For most entrepreneurs, the problem is not a lack of ideas. In fact, we’ve found that most of our clients have too many great ideas. So many ideas that seem too good to pass up can create lack of focus, and it is hard to quantify the opportunity cost of working on too many strategic moves at once. Patrick Thean teaches that at some point, prioritizing means saying no to good ideas so that you can focus on executing the great ones with laser focus and precision.
Here is a list of questions to help you think about any strategy ideas you’re currently working on or contemplating. Considering these questions could help you identify the losing strategies that could be taking your team’s focus and your energy away from executing your true Winning Moves:
• What are the revenue projections for this move?
• Does it align with your core strategy (Core Values, Core Purpose, Core Customer), and does it get you closer to your BHAG?
• Are your customers excited about this idea or are they merely lukewarm?
• Is your team excited about this idea or are they just humoring you because you’re excited?
• Are you finding yourself distracted by other ideas - is the idea not really that exciting to you?
• Does your team shut down or change the subject when this idea comes up? Is it an elephant in the room?
• Is this strategy already being deployed by your competition? Are you just following them instead of generating your own great strategy?
• Is this an idea that keeps coming up over and over again but doesn’t seem to get off the ground for some reason?
• Is the idea turning out to be more expensive to implement than you ever could have imagined? Is it turning into a money pit?

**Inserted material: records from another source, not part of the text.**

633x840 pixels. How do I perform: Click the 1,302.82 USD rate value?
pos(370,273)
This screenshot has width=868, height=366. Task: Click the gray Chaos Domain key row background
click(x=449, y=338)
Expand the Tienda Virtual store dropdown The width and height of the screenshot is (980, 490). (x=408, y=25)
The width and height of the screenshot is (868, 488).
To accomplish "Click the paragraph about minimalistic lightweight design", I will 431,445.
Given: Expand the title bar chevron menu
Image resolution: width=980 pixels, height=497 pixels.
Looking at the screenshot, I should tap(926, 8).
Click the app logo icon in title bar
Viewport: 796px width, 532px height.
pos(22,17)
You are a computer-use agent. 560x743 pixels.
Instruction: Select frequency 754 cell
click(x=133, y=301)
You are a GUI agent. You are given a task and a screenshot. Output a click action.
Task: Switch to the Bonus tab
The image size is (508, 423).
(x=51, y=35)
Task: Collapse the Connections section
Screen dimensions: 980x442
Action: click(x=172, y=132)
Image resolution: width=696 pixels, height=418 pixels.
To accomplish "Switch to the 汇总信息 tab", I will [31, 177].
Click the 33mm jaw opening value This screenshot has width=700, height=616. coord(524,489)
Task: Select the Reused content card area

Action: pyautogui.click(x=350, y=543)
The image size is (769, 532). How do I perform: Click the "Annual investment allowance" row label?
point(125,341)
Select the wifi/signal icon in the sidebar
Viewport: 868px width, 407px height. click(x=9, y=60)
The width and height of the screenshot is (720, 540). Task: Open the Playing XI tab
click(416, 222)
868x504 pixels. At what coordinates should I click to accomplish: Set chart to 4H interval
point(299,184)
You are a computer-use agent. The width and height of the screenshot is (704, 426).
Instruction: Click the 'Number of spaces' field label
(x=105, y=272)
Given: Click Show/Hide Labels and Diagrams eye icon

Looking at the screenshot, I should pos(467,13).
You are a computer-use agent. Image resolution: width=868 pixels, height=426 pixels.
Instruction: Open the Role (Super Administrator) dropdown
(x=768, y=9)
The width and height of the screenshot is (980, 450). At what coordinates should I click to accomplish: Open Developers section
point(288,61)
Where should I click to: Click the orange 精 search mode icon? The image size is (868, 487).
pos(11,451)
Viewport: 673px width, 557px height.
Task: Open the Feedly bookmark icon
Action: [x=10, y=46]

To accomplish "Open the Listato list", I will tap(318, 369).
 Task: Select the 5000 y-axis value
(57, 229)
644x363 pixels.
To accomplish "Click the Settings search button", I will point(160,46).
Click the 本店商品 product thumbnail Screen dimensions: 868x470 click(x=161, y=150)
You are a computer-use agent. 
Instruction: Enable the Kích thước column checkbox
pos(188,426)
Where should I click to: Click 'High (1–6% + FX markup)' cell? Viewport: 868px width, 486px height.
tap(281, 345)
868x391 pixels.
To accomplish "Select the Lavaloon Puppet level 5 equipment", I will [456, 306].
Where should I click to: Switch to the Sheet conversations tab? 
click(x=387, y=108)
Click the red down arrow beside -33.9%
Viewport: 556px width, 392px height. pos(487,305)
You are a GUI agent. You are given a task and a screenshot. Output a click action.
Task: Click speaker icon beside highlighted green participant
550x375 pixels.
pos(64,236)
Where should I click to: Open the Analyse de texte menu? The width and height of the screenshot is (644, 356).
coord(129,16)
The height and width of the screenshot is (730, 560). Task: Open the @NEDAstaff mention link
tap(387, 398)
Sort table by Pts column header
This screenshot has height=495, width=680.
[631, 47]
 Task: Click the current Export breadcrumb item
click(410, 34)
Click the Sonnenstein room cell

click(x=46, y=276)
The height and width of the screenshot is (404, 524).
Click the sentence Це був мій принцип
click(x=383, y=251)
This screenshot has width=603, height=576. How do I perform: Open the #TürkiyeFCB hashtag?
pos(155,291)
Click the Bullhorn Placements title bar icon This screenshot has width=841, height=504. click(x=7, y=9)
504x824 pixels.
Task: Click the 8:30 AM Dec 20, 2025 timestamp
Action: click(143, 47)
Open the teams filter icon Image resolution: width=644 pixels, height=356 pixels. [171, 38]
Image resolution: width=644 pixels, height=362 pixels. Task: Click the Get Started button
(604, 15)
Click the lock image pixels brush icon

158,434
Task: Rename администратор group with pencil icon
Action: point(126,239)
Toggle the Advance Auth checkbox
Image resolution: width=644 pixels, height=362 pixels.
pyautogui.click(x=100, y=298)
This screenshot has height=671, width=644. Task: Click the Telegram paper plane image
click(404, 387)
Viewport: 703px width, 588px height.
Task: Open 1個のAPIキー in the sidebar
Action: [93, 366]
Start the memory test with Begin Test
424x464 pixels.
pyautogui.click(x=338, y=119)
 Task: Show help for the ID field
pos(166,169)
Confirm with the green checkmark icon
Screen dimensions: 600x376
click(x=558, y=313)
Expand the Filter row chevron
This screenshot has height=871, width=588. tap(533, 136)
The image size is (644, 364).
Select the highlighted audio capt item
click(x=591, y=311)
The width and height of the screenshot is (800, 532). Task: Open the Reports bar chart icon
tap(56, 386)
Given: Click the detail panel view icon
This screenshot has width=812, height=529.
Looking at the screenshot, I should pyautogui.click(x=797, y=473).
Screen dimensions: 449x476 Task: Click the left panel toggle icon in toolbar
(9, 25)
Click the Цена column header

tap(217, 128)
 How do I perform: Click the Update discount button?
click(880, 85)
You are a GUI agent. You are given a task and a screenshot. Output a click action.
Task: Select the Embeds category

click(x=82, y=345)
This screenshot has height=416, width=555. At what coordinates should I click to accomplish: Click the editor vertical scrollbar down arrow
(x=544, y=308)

The danger of working on too many great ideas at once is that morale will suffer, projects will be abandoned incomplete because resources are spread too thin, and you won’t devote the necessary energy and thought to fully developing and testing your strategic ideas before executing them.
Our emotional investment in our brilliant strategic ideas sometimes prevents us from seeing them for the distracting losing moves that they are. Forcing yourself to think about the questions above, or spending time talking with a coach or colleague about the idea in a way that is honest, practical, and not emotional can help identify and stop losing moves before they stop you!